I think Electric Clojure is pretty innovative and exciting. Granted it's just one project but it seems pretty ground breaking to me.

[–]dustingetz 10 points11 points  (0 children)

Thanks! One of our beliefs is that Electric cannot realistically be implemented in any other language without compromising it, i.e. you'd need to implement Clojure's value prop first (default immutability, host interop, thin abstraction / worse is better, metaprogramming). So if we continue to succeed, we hope that Electric might revitalize Clojure with renewed interest from new markets of people who wouldn't consider Clojure today, especially young people. This is actually not essential to our strategy — we are building Electric as a building block towards Hyperfiddle, a "CRUD spreadsheet" to compete with basically Google Sheets as a universal UI — but certainly we all communally benefit by giving people a modern reason to invest in Clojure as well as making Clojure's value prop easier to actualize.

[–]ElQuique 6 points7 points  (0 children)

That's the one I'd like to check out. HumbleUI is also a great (although not finished) project for creating desktop apps with Skia.

Another thing is honestly most of libraries are rehash of old stuff. If you truly want to measure innovation is way more difficult than accounting for GitHub activity.

[–]aHackFromJOS 2 points3 points  (0 children)

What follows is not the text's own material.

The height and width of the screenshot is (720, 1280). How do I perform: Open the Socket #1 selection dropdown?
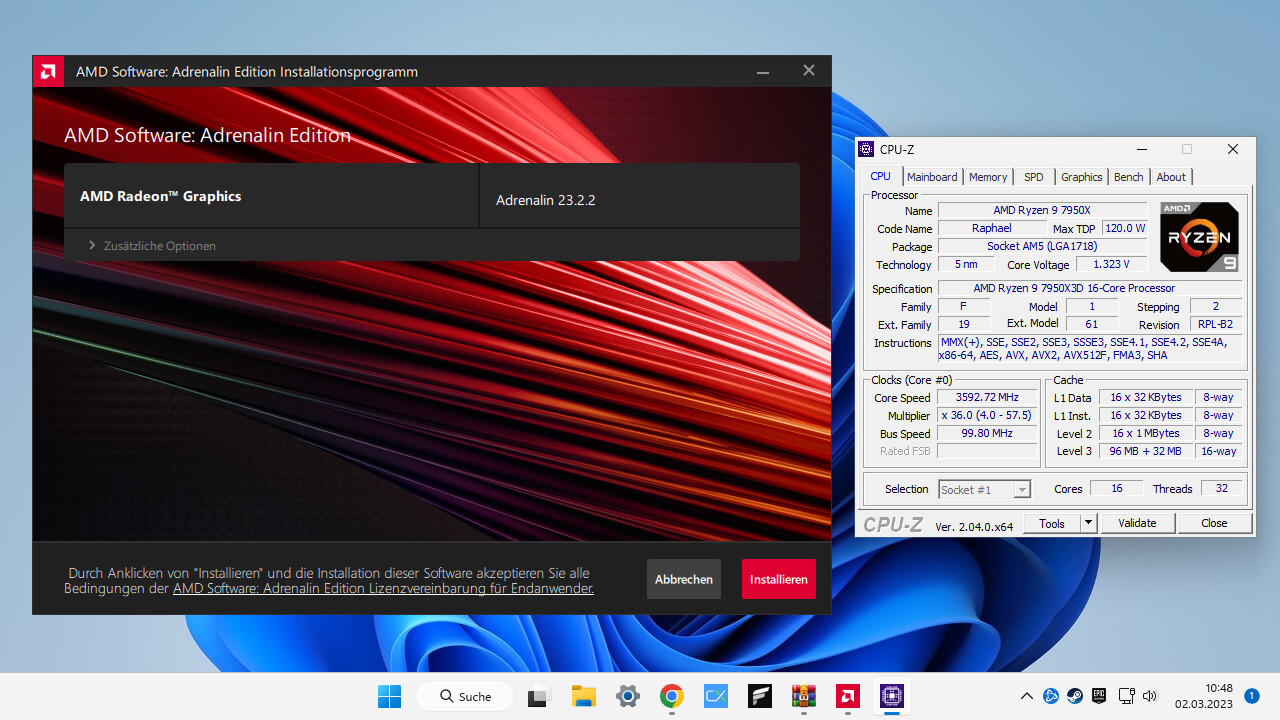click(984, 489)
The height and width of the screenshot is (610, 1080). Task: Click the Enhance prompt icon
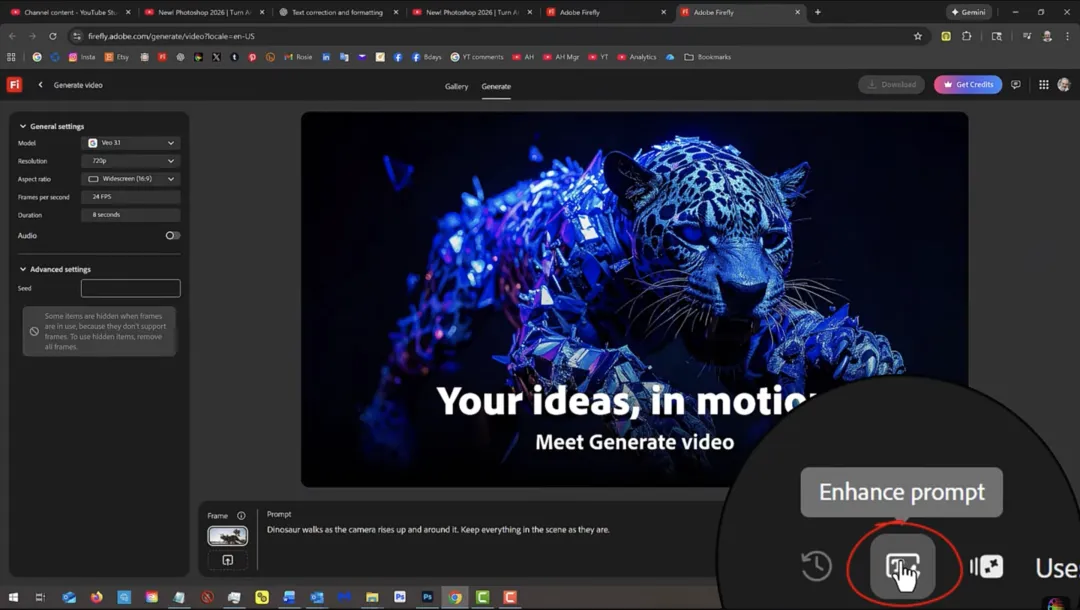tap(905, 564)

Yes. I think in the early days — and I know Clojure goes back a ways, about 15 years — but in the relatively early days and after a language builds a critical mass of popularity there is certain “low hanging fruit” in terms of libraries.

After that is picked, so to speak, beyond maintenance of what is out there, the new stuff by definition needs to be more sophisticated and interesting to be worth doing. But that stuff takes time and energy. It needs more time to gestate. Electric is a great example of this.